Ovviamente, dobbiamo questo fenomeno al bombardamento di serie e film riferitisi proprio alla serie di John Byrne, che dal 1986 ha reinventato un personaggio inserendolo fortemente in un’attualità controversa, in gran parte meritevole di vendite considerevoli e specularmente, dopo l’abbandono repentino delle testate DC Comics a causa di accesi diverbi, responsabile del proporzionale calo di successo. John Byrne ha fissato tanto iconicamente certe idee nella testa dei super-lettori, che dopo il suo allontanamento furono operati numerosi ulteriori cambi al personaggio e alle sue dinamiche inter-personali, fino al nuovo grande successo coincidente, emblematicamente, proprio con la sua morte scritta da Jurgens (che peraltro, curiosità divertente, è tornato a scrivere di Supes proprio con l’ultimo rilancio chiamato, neanche a dirlo, “Rebirth”). Ora, sapete tutti quanto i traumi fondamentali rivestano, nella genesi di un eroe, la riscrittura del suo carattere, della sua missione e della sua identità, perciò potete solo immaginare quanto, con la riscrittura moderna delle sue origini, Byrne abbia contribuito a definire Clark Kent-Superman come doppio e unico, allo stesso tempo, eroe e uomo, potere e responsabilità, sopravvissuto solitario e primo tra molti.

Mark Waid

A ennesima riprova che spessissimo, in DC Comics, i più grandi successi vengono raggiunti con storie all’esterno della continuity, arriva Mark Waid con Birthright e Kingdom Come, due grandi storie illustrate da due giganti del medium quali rispettivamente Leinil Yu e Alex Ross, entrambe esemplificative di come l’autore suddetto sia riuscito con la sua consueta eleganza a rafforzare esponenzialmente la forza mitica di un personaggio (“esperimento” poi ripetuto, e riuscito nuovamente, con il suo bellissimo Daredevil). Addirittura, Birthright, che era originariamente un altro moderno retelling della genesi di Kal-El, lo ribadiamo, fuori continuity, ha avuto tanto successo da esserne poi inclusa e rimpiazzando la già citata serie di John Byrne, The Man of Steel. Kingdom Come invece narra, attraverso un punto di vista esterno e casuale, quindi con lo stupore di un lettore qualunque, le peripezie di un Superman tornato a vestire il mantello dopo dieci anni di assenza.

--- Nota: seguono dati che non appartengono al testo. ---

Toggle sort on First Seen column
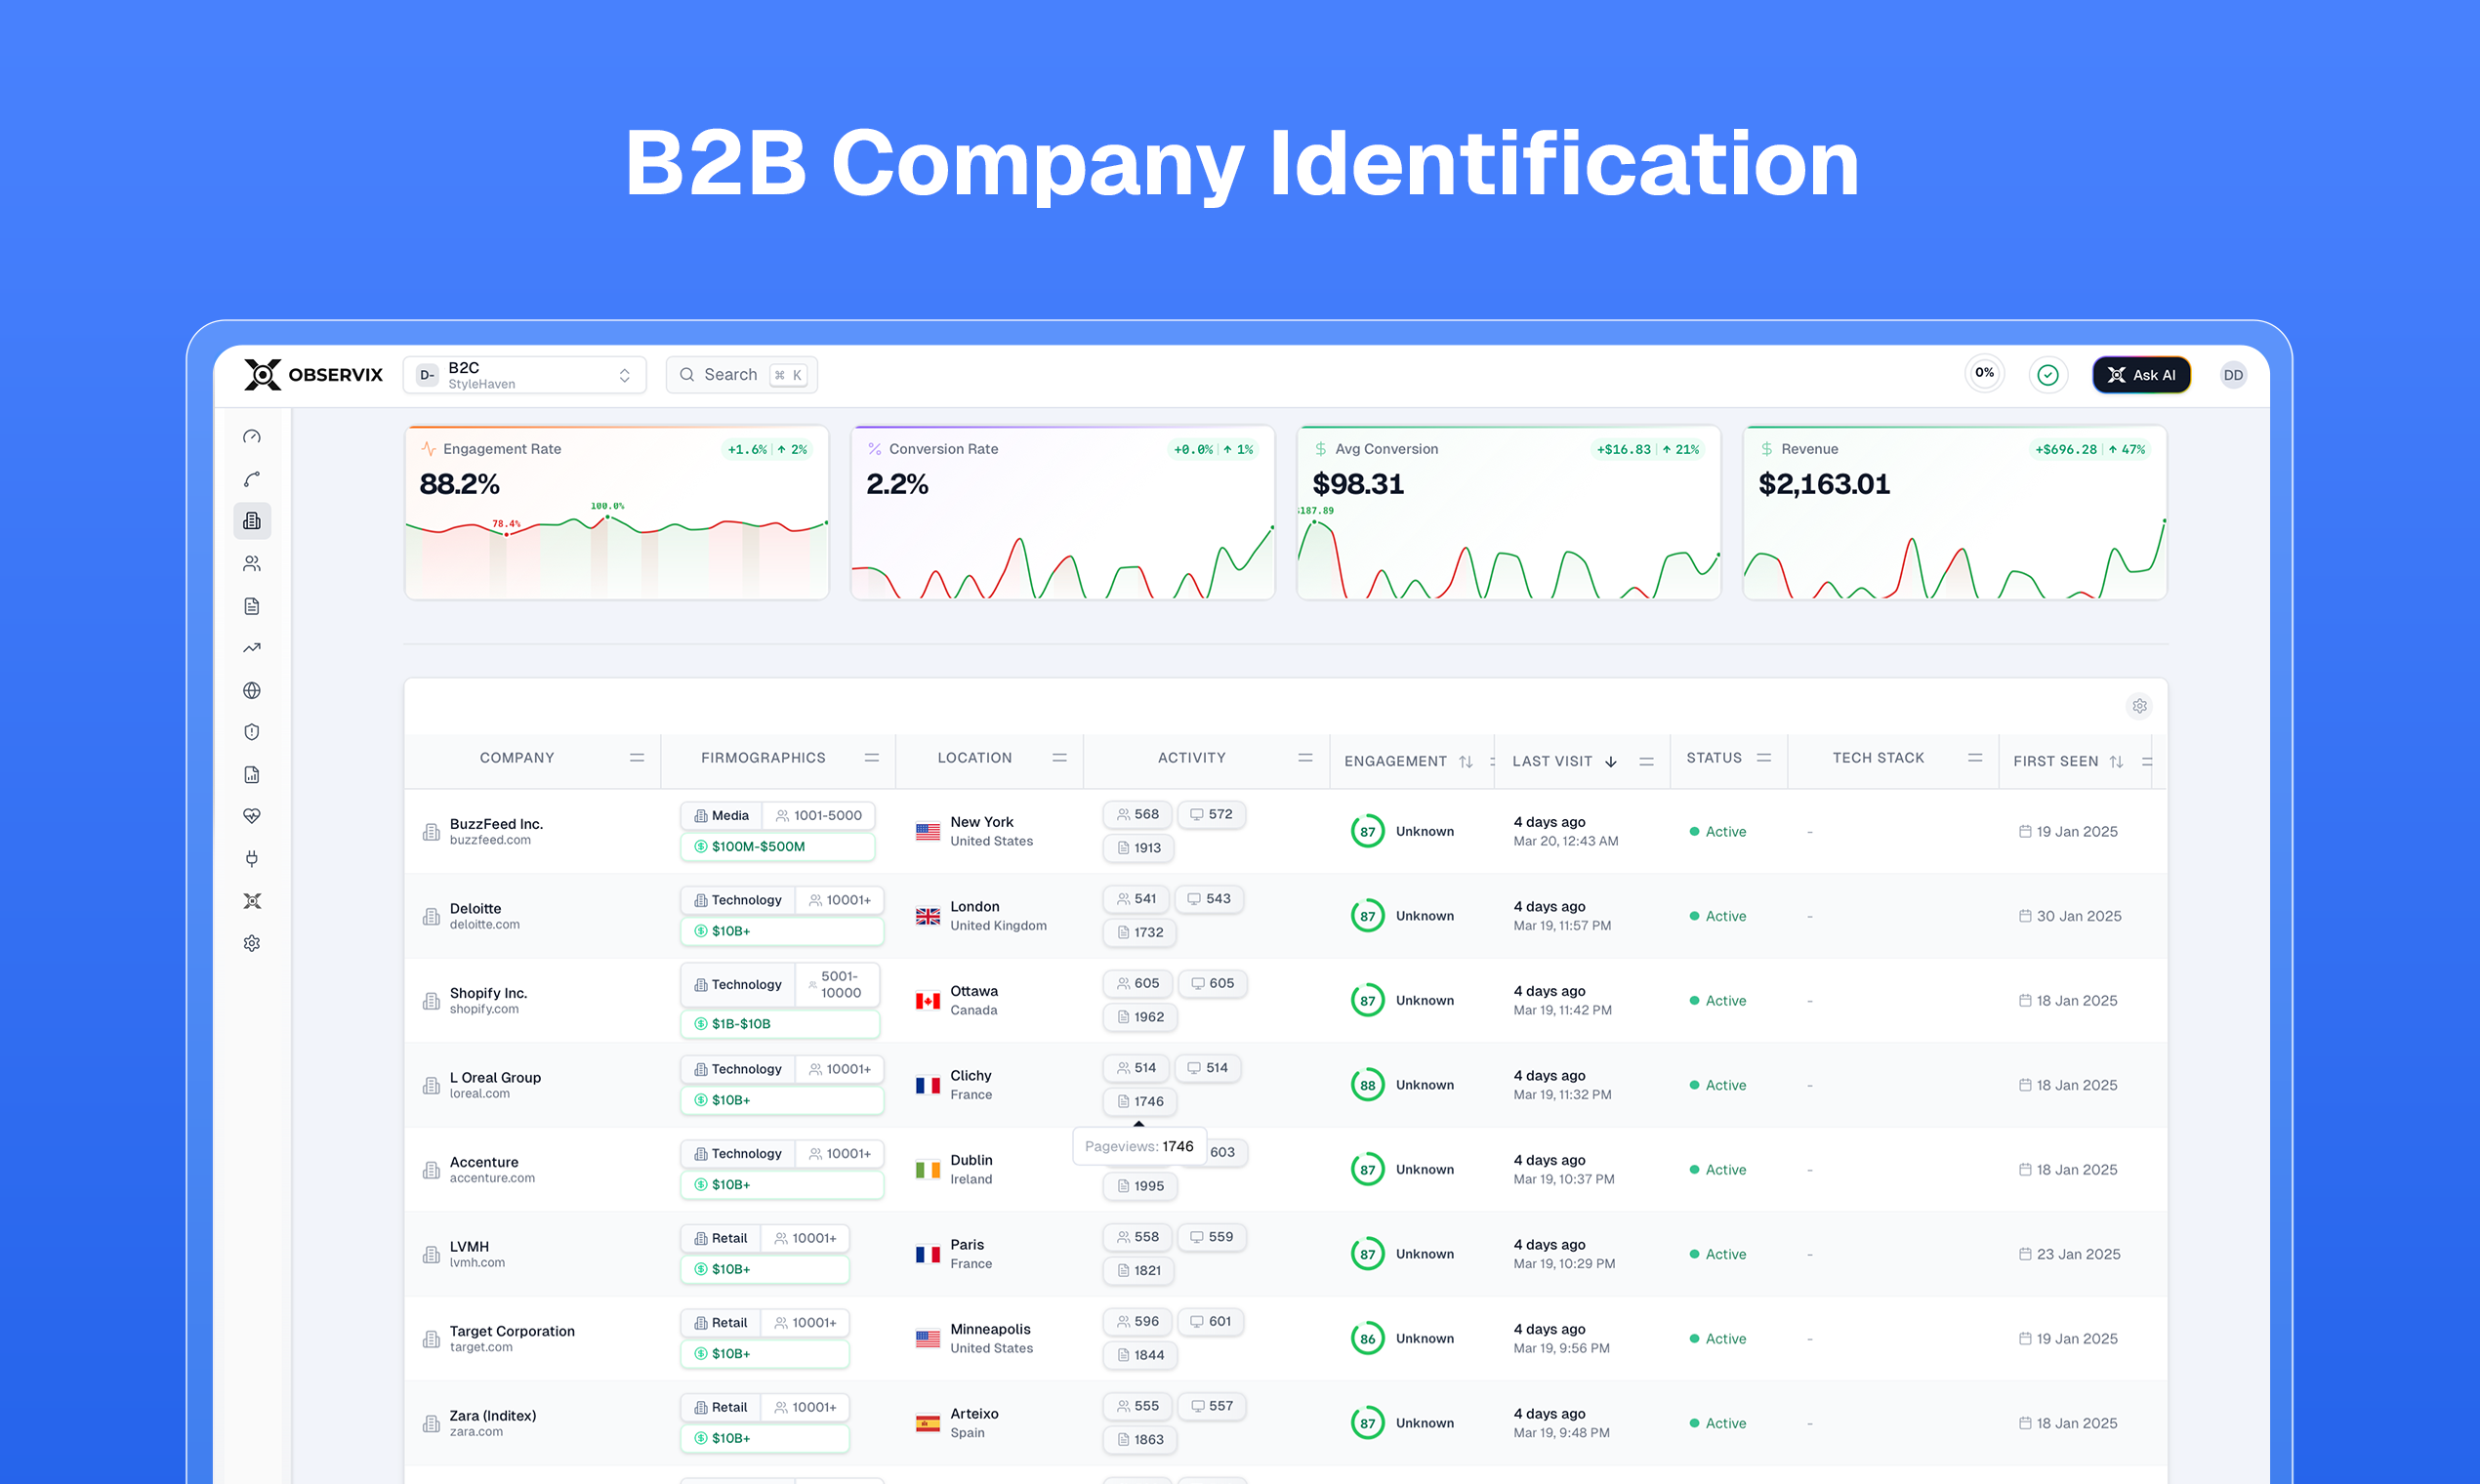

Cosa succederebbe al mondo, se Superman decidesse di lasciarlo a se stesso? Chi si ergerebbe al suo posto? E, eventualmente, costui sarebbe all’altezza del grande e tormentato super-uomo di Krypton? Mark Waid è un maestro delle grandi domande, e non ha mancato di dimostrarlo anche in questo caso, ridefinendo ancora una volta l’eroe con forse il maggior numero di stratificazioni interpretative possibili. Eppure, di queste interpretazioni, Waid ha saputo cogliere con abilità quella che più gli premeva, e forse quella che maggiormente investe il concept di qualsivoglia supereroe: la sua responsabilità per nascita, la sua “pre-destinazione”, il legame indissolubile che si crea tra chi può, e deve, proteggere e chi viene protetto. Che vestano mantelli rossi e volino nel cielo, o che indossino corna rosse e saltino tra i tetti senza il dono della vista, Mark Waid è una penna che, quando ha affrontato eroi singolarmente, ha sempre saputo dire la sua con voce chiara e potente. E se oggi pensiamo a Superman come a un esempio di speranza che ci è in qualche modo “dovuta” è anche grazie alla sua scrittura.